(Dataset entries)

○ ○ ○ ○

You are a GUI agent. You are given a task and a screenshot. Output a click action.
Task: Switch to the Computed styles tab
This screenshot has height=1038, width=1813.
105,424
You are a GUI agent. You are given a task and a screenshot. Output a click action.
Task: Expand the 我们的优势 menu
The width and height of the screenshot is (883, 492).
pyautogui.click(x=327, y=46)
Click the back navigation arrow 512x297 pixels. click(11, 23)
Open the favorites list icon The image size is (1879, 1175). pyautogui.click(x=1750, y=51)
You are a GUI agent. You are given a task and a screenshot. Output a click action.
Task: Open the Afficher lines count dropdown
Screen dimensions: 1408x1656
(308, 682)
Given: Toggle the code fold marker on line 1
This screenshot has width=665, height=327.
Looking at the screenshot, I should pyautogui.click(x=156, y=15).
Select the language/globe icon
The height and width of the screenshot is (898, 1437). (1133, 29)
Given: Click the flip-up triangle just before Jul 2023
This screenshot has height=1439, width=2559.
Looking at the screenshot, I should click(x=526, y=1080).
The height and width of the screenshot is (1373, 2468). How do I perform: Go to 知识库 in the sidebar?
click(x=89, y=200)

○ ○ ○ ○

== EXERCISE GOAL ==
Print all of the data exactly as it stands above.

== RESPONSE ==
You are a GUI agent. You are given a task and a screenshot. Output a click action.
Task: Switch to the Computed styles tab
This screenshot has height=1038, width=1813.
105,424
You are a GUI agent. You are given a task and a screenshot. Output a click action.
Task: Expand the 我们的优势 menu
The width and height of the screenshot is (883, 492).
pyautogui.click(x=327, y=46)
Click the back navigation arrow 512x297 pixels. click(11, 23)
Open the favorites list icon The image size is (1879, 1175). pyautogui.click(x=1750, y=51)
You are a GUI agent. You are given a task and a screenshot. Output a click action.
Task: Open the Afficher lines count dropdown
Screen dimensions: 1408x1656
(308, 682)
Given: Toggle the code fold marker on line 1
This screenshot has width=665, height=327.
Looking at the screenshot, I should pyautogui.click(x=156, y=15).
Select the language/globe icon
The height and width of the screenshot is (898, 1437). (1133, 29)
Given: Click the flip-up triangle just before Jul 2023
This screenshot has height=1439, width=2559.
Looking at the screenshot, I should click(x=526, y=1080).
The height and width of the screenshot is (1373, 2468). How do I perform: Go to 知识库 in the sidebar?
click(x=89, y=200)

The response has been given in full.